> [EXERCISE PROMPT]:
Extract from the entries below, exactly as given, only the lines from the line containing "The image size is (836, 399)." to the line containing "684x532 pixels.", both lines included.

> [DATASET ENTRIES]:
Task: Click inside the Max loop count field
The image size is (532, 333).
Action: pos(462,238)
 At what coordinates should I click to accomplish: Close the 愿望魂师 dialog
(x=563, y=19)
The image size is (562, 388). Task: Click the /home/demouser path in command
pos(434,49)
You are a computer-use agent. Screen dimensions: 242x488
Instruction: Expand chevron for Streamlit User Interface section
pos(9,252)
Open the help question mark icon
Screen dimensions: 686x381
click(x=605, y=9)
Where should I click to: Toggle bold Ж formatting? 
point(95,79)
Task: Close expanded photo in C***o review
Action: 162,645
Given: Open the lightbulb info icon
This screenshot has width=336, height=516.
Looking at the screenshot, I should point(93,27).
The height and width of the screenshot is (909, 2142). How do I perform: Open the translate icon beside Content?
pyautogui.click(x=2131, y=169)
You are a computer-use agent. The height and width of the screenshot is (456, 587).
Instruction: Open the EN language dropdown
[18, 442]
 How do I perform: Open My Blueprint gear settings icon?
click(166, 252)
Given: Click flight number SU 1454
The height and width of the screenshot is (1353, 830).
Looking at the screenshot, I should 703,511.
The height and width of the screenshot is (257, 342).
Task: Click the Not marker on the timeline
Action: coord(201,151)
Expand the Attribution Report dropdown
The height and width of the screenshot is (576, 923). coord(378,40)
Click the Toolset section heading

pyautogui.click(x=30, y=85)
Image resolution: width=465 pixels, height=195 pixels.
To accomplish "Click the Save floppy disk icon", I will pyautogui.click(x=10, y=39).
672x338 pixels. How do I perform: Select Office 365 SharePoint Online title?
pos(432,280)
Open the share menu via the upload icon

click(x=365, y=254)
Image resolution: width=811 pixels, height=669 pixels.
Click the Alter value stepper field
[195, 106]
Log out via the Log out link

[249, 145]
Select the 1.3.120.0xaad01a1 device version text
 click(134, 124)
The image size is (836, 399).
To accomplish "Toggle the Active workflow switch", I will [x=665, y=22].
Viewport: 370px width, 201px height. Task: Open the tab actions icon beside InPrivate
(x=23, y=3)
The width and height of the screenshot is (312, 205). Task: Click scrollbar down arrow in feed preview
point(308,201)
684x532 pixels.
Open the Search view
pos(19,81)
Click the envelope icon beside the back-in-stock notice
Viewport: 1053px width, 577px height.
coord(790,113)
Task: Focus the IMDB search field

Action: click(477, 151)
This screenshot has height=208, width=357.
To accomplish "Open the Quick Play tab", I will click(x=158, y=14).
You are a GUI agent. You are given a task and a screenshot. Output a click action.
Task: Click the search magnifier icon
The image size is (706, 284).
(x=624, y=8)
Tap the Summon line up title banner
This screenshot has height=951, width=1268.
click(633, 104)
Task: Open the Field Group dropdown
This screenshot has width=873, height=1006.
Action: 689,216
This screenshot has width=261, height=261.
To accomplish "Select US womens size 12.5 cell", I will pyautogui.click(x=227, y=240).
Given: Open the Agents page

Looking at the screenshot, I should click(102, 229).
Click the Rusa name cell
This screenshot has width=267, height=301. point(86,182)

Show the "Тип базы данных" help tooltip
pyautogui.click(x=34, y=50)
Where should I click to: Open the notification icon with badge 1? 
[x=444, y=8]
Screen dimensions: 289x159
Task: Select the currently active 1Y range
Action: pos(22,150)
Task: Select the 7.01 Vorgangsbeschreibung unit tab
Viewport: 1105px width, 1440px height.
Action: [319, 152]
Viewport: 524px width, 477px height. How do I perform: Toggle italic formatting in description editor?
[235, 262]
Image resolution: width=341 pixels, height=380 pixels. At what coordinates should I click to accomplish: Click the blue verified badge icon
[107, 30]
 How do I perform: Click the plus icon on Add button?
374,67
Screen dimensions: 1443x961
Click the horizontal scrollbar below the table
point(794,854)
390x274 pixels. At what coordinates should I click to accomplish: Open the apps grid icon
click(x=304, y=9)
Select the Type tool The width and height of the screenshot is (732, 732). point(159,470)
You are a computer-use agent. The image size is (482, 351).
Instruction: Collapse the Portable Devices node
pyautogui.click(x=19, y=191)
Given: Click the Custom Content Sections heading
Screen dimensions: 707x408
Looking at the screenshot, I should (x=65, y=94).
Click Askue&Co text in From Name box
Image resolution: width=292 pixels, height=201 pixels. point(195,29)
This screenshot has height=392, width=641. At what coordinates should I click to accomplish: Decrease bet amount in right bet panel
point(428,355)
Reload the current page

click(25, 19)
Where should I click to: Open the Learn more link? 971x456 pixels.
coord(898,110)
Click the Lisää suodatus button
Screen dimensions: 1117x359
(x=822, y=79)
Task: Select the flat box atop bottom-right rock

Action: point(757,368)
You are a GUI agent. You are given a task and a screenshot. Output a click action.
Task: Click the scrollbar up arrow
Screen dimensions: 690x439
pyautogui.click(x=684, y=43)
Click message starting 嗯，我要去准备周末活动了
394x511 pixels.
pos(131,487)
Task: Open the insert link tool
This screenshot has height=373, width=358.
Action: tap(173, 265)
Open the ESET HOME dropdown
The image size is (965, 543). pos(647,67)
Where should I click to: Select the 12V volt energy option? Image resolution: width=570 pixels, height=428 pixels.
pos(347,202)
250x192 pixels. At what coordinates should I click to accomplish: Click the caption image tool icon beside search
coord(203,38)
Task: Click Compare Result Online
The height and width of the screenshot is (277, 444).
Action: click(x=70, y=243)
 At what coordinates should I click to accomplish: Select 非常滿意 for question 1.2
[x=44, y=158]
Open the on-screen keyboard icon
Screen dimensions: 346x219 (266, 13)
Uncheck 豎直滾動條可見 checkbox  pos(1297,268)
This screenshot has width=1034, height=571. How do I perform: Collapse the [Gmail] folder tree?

> [REPLY]:
The image size is (836, 399).
To accomplish "Toggle the Active workflow switch", I will [x=665, y=22].
Viewport: 370px width, 201px height. Task: Open the tab actions icon beside InPrivate
(x=23, y=3)
The width and height of the screenshot is (312, 205). Task: Click scrollbar down arrow in feed preview
point(308,201)
684x532 pixels.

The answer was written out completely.